_TASK REQUIREMENTS_
For the material that follows, list every line containing the word "legend".

_EXTRACTED INFORMATION_
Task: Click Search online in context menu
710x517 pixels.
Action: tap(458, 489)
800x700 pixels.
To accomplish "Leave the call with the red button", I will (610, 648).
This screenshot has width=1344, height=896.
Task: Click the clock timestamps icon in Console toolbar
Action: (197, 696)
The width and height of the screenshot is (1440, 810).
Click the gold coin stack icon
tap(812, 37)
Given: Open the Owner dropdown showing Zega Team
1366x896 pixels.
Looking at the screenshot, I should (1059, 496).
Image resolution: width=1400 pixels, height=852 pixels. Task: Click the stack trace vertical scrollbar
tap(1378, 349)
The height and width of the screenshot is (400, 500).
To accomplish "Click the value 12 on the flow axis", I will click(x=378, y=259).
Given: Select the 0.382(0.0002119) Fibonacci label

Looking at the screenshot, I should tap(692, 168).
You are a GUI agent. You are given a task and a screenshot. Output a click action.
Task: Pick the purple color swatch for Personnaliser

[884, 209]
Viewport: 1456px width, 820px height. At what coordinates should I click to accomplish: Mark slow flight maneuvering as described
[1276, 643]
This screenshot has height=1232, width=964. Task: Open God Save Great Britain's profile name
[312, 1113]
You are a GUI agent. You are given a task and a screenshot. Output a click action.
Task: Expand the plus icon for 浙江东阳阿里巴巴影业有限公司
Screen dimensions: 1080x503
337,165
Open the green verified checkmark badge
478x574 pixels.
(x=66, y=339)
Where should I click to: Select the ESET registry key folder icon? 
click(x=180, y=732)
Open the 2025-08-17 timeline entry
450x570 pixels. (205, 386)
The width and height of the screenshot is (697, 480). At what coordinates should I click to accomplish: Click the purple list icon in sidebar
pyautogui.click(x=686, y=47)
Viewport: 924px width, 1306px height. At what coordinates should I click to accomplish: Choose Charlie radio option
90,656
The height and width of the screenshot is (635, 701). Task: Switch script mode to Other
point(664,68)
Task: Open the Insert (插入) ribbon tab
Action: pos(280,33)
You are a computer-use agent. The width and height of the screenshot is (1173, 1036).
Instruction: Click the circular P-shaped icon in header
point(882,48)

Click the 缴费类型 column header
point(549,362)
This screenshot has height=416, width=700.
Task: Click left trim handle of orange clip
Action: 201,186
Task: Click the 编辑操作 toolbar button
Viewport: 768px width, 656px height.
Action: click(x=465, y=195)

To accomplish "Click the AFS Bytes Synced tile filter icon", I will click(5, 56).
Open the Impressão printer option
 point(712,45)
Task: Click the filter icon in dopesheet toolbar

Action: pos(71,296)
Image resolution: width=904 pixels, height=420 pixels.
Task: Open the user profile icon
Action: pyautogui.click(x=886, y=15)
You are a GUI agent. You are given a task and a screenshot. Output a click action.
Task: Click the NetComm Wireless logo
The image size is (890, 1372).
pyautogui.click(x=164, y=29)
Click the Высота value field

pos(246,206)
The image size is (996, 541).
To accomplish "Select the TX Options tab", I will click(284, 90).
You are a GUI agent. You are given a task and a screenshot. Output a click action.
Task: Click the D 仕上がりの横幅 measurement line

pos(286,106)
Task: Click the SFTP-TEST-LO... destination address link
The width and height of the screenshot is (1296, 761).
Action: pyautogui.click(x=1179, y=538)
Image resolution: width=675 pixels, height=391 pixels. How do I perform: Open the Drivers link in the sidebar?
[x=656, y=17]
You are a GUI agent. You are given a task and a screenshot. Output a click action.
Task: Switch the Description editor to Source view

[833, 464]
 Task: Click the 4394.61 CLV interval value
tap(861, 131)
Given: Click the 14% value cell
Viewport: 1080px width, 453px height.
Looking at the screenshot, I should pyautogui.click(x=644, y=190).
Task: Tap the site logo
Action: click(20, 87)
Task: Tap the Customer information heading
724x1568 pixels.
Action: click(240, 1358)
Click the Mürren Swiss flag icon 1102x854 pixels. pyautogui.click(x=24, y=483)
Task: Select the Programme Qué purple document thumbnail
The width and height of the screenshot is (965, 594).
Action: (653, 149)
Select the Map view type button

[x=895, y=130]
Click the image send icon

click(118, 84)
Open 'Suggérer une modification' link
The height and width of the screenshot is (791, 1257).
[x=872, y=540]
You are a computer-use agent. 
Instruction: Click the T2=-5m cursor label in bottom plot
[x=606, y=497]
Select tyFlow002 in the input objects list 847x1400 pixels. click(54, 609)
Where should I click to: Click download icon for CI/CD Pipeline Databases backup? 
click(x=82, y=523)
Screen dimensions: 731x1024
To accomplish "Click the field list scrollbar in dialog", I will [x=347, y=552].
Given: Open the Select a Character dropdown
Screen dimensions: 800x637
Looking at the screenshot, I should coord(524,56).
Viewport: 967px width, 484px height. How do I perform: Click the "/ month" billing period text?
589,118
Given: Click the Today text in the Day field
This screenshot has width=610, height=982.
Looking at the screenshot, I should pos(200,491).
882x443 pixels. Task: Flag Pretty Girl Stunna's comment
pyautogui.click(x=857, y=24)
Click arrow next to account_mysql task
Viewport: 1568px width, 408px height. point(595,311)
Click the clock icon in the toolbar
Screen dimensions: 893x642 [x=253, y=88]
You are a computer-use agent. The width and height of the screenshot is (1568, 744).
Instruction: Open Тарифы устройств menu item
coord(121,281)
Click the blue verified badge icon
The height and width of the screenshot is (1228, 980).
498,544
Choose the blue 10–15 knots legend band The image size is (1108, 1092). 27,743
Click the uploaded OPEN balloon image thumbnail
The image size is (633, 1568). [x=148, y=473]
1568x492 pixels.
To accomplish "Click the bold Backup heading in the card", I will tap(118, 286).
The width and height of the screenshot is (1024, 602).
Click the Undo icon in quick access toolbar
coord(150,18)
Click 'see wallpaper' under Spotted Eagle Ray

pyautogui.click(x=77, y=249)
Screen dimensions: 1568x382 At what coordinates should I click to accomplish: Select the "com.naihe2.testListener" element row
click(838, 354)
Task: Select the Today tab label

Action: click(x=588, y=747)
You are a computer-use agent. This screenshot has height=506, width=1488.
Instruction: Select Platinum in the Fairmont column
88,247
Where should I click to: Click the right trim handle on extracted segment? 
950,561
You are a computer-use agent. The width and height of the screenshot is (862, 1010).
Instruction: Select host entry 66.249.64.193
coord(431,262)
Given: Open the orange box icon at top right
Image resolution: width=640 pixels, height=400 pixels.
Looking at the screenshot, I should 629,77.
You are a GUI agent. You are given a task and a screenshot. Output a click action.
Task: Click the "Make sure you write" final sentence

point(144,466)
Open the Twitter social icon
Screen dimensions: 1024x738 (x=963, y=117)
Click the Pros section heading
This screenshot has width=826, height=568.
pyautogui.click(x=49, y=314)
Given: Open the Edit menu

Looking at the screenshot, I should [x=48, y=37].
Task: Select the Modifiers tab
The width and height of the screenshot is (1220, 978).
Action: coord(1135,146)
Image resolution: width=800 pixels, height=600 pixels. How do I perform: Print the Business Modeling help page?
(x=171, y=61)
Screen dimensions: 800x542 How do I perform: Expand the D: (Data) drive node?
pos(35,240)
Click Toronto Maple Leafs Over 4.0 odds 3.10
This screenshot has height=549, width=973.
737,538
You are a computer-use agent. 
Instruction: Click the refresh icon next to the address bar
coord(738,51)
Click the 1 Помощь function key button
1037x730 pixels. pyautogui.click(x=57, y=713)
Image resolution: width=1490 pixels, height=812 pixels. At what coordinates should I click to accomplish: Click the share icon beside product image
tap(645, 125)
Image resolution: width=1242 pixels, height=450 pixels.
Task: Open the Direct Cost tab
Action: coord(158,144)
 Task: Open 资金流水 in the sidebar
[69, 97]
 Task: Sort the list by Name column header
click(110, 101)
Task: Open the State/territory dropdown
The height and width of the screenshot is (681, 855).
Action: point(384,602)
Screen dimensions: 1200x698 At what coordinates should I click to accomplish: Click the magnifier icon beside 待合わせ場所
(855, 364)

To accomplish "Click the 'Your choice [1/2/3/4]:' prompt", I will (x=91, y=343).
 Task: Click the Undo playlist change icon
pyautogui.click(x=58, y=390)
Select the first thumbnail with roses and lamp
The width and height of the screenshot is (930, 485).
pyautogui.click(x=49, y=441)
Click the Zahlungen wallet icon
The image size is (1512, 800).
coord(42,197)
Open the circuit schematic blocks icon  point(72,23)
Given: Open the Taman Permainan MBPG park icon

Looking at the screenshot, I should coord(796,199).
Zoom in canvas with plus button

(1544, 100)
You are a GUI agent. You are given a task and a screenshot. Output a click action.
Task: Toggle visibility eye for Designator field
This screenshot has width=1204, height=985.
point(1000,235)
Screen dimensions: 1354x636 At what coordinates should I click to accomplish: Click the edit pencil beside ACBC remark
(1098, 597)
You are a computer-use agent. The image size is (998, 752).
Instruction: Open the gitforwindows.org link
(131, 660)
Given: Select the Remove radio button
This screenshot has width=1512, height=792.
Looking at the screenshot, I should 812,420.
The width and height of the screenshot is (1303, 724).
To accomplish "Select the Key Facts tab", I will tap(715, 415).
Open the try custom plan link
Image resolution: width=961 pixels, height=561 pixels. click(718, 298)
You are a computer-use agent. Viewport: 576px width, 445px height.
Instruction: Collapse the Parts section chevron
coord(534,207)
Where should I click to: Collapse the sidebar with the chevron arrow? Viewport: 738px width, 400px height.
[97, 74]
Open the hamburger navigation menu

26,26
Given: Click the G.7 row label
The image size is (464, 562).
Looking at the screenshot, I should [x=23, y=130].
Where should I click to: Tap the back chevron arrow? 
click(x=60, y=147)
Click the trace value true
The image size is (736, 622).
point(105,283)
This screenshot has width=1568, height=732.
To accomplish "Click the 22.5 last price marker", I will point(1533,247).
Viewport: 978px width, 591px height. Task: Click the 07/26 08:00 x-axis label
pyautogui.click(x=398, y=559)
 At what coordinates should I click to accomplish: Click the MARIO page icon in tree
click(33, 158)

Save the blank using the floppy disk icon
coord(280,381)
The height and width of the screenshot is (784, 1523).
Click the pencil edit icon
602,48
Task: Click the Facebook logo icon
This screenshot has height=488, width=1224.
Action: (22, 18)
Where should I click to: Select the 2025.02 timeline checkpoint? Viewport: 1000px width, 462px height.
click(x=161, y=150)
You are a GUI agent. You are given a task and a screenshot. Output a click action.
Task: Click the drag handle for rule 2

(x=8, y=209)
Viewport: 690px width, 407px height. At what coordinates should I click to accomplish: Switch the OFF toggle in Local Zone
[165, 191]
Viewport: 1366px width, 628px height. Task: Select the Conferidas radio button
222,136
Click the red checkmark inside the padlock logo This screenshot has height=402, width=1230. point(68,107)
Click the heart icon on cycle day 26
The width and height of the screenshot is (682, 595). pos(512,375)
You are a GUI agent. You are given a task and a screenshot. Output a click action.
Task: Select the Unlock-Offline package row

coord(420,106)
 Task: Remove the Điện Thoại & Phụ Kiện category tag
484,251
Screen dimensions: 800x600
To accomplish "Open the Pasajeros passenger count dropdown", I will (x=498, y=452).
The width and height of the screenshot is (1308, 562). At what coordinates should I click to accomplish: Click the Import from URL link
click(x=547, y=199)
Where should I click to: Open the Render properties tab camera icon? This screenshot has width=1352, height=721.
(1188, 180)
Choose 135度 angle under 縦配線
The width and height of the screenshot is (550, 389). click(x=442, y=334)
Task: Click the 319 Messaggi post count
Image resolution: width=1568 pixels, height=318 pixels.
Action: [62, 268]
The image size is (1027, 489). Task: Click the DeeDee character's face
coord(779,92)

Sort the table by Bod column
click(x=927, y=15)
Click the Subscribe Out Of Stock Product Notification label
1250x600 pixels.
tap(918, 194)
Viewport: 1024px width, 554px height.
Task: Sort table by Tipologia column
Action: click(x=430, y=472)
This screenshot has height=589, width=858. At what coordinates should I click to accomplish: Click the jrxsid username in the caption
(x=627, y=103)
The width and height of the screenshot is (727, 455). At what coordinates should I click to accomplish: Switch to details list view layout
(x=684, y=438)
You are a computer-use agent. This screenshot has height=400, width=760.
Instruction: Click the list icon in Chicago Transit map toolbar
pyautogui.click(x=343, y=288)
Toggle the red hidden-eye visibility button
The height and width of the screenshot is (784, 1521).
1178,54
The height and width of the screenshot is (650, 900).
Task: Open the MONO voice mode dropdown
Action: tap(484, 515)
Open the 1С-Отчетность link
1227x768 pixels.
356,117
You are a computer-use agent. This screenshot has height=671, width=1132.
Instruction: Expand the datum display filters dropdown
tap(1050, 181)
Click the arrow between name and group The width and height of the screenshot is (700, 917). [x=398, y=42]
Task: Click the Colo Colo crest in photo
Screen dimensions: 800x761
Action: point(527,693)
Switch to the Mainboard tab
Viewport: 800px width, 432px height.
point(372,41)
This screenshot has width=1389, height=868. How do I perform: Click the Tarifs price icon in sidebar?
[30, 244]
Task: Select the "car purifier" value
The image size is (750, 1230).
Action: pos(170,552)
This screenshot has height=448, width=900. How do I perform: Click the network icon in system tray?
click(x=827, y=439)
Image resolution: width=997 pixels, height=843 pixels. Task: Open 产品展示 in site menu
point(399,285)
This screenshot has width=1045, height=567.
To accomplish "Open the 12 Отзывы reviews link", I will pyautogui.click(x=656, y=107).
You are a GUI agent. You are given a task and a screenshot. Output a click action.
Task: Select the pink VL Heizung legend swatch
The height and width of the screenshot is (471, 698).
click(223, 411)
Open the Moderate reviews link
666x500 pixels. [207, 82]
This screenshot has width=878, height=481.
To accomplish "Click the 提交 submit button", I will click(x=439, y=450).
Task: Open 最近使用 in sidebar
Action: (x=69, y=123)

_SOLUTION_
Choose the blue 10–15 knots legend band The image size is (1108, 1092). 27,743
Task: Select the pink VL Heizung legend swatch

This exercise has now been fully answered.